> _EXTRACTED DATA_:
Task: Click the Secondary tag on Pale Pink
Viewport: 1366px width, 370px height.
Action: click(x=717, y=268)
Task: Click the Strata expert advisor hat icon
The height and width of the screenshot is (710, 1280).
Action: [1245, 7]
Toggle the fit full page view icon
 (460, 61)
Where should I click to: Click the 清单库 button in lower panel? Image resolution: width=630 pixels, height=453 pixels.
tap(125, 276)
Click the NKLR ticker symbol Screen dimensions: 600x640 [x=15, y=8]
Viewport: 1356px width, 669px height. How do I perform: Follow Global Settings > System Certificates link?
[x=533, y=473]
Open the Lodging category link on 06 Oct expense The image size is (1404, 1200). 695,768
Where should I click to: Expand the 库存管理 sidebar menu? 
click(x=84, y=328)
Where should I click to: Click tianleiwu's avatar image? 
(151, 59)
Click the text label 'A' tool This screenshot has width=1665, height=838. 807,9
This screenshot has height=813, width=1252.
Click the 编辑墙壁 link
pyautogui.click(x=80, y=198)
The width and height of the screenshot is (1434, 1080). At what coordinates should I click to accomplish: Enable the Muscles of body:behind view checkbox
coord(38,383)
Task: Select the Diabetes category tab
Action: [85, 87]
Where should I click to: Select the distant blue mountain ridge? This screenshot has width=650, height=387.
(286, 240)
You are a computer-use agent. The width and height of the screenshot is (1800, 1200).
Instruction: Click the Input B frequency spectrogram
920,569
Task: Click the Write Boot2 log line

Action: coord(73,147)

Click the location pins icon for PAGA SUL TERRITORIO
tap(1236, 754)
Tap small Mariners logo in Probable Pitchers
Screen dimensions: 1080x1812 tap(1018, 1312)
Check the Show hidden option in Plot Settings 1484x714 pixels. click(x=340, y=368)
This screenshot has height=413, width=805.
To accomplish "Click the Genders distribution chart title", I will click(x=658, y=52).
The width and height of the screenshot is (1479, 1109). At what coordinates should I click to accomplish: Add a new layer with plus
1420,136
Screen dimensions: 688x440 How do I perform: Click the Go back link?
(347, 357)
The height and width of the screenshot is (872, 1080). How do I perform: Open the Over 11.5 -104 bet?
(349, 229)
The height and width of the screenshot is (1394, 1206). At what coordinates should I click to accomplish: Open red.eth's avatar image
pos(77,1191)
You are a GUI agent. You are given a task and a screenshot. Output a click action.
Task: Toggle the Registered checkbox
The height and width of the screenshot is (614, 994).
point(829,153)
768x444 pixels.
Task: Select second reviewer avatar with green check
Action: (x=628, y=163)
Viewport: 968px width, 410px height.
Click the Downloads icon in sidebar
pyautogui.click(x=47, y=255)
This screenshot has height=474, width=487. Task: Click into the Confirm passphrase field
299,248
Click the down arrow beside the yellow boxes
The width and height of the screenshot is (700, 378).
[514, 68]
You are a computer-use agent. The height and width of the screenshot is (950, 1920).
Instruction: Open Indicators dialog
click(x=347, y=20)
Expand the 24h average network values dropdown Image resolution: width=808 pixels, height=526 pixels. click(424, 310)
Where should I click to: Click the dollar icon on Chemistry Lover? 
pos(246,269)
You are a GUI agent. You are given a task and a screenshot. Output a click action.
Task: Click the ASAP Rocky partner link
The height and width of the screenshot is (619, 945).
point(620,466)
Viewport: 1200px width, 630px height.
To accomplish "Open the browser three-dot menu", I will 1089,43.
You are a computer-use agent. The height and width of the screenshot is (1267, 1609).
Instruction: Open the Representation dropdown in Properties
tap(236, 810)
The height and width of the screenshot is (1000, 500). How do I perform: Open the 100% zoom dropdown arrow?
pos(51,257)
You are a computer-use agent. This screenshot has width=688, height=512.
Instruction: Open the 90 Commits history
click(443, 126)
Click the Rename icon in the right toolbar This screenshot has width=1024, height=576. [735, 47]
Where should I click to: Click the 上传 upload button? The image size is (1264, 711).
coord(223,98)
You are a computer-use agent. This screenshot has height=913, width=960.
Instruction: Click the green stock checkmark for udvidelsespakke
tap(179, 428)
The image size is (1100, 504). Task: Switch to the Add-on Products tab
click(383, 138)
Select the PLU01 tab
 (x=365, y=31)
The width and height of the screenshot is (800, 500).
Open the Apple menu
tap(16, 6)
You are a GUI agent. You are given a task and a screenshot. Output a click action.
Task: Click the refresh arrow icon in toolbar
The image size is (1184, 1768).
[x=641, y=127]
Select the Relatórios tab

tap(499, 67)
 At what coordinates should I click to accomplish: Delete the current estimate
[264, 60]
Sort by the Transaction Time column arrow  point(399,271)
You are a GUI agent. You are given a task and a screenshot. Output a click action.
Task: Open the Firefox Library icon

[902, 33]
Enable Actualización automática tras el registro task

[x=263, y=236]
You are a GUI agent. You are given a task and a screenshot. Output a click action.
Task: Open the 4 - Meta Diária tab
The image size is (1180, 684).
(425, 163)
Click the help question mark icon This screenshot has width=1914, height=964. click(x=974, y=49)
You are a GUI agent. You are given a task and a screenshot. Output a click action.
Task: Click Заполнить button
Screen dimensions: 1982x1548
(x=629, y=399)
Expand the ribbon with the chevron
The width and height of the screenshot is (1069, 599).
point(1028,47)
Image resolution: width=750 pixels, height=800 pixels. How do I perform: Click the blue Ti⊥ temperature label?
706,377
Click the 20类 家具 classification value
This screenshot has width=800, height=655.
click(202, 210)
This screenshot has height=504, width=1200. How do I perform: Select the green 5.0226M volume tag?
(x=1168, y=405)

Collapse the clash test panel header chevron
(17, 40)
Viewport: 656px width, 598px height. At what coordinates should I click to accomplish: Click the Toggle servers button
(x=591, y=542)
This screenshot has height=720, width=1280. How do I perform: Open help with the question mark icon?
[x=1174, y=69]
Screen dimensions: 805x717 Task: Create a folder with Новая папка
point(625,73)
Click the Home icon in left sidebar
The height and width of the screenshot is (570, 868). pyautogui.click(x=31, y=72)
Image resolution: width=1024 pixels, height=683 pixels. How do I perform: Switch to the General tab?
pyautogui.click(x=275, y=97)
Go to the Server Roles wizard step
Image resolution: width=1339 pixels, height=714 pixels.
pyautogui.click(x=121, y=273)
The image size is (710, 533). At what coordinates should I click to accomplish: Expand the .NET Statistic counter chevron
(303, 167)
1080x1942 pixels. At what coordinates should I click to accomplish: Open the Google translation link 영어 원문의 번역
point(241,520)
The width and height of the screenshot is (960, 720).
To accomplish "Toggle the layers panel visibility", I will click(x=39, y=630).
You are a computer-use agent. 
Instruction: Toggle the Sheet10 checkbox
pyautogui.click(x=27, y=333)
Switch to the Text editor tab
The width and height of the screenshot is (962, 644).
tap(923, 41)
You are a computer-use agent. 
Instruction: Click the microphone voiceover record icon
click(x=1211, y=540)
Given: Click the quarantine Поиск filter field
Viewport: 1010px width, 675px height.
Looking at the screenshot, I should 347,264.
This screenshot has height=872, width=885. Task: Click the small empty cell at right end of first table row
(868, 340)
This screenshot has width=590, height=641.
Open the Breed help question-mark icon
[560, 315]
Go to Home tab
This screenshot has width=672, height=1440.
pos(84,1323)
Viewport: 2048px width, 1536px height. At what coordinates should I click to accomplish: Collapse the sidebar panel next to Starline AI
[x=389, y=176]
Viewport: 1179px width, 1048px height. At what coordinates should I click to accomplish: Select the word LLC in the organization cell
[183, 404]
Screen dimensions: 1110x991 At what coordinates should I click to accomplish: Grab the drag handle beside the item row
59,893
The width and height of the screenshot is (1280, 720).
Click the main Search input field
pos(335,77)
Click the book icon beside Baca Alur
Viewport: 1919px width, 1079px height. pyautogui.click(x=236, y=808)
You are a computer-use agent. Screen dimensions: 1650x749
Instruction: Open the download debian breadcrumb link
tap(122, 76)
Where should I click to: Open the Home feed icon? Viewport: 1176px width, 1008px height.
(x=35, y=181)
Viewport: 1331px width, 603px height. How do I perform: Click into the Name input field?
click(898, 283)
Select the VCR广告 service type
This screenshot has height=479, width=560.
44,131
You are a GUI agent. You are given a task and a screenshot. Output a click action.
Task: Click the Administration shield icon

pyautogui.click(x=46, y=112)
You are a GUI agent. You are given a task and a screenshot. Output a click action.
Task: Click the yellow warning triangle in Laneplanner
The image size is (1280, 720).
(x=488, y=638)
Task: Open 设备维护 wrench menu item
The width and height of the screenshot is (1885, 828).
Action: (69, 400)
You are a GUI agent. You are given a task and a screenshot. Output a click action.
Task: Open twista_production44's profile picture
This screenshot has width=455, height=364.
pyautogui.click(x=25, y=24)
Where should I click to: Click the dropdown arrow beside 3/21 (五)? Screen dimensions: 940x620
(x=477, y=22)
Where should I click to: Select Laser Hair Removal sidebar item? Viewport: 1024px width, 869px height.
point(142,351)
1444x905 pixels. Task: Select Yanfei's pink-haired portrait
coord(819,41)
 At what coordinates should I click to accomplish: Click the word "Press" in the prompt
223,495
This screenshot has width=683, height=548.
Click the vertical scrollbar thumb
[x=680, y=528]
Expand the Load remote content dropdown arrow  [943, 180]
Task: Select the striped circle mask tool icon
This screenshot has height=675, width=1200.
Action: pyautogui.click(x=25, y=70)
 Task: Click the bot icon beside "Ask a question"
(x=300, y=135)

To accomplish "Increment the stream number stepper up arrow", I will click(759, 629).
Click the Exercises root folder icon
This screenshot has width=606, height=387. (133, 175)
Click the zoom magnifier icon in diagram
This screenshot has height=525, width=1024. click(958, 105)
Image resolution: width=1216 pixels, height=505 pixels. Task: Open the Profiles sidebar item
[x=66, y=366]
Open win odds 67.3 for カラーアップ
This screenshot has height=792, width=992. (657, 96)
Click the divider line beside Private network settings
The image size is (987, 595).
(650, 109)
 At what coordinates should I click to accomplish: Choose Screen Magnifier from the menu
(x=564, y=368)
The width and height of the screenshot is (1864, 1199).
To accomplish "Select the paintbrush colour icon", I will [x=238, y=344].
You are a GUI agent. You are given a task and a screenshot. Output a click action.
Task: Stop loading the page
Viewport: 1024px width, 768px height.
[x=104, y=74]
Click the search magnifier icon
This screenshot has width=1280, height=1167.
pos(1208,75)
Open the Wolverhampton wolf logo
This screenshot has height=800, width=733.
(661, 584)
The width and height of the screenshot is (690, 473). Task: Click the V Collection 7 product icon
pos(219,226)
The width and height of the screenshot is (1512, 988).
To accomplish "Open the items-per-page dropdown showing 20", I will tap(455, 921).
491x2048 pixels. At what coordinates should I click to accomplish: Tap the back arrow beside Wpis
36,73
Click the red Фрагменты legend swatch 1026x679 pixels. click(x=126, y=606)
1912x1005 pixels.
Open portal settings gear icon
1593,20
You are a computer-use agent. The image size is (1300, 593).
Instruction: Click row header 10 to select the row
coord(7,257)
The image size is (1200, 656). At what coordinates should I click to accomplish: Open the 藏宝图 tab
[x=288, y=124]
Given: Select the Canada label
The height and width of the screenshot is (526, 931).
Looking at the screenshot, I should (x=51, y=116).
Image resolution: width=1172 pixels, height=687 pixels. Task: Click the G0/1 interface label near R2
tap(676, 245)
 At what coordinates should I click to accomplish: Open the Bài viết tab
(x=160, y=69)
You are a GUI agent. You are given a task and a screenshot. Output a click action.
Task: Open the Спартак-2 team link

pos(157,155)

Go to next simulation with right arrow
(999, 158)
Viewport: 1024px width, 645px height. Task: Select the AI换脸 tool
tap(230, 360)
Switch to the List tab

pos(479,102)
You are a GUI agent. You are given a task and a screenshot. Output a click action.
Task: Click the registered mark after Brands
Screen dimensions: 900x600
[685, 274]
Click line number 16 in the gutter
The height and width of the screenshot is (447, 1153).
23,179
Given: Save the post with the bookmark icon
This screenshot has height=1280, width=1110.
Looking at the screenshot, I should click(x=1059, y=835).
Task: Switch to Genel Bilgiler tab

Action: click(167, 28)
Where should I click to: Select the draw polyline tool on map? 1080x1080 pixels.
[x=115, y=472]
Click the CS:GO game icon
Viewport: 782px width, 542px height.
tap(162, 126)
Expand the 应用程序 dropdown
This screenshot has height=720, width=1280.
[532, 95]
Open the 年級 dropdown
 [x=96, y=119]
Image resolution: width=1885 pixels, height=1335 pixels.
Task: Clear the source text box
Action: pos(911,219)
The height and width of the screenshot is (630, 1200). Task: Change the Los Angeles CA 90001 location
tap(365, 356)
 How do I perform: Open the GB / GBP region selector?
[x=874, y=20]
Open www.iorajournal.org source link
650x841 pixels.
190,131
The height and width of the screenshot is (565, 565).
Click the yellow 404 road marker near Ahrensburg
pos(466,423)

> _WORK REQUIRED_: The answer is the line with "This screenshot has height=1280, width=1110." plus every line after it, printed exactly as they appear above.

> _EXPECTED ANSWER_:
This screenshot has height=1280, width=1110.
Looking at the screenshot, I should click(x=1059, y=835).
Task: Switch to Genel Bilgiler tab

Action: click(167, 28)
Where should I click to: Select the draw polyline tool on map? 1080x1080 pixels.
[x=115, y=472]
Click the CS:GO game icon
Viewport: 782px width, 542px height.
tap(162, 126)
Expand the 应用程序 dropdown
This screenshot has height=720, width=1280.
[532, 95]
Open the 年級 dropdown
 [x=96, y=119]
Image resolution: width=1885 pixels, height=1335 pixels.
Task: Clear the source text box
Action: pos(911,219)
The height and width of the screenshot is (630, 1200). Task: Change the Los Angeles CA 90001 location
tap(365, 356)
 How do I perform: Open the GB / GBP region selector?
[x=874, y=20]
Open www.iorajournal.org source link
650x841 pixels.
190,131
The height and width of the screenshot is (565, 565).
Click the yellow 404 road marker near Ahrensburg
pos(466,423)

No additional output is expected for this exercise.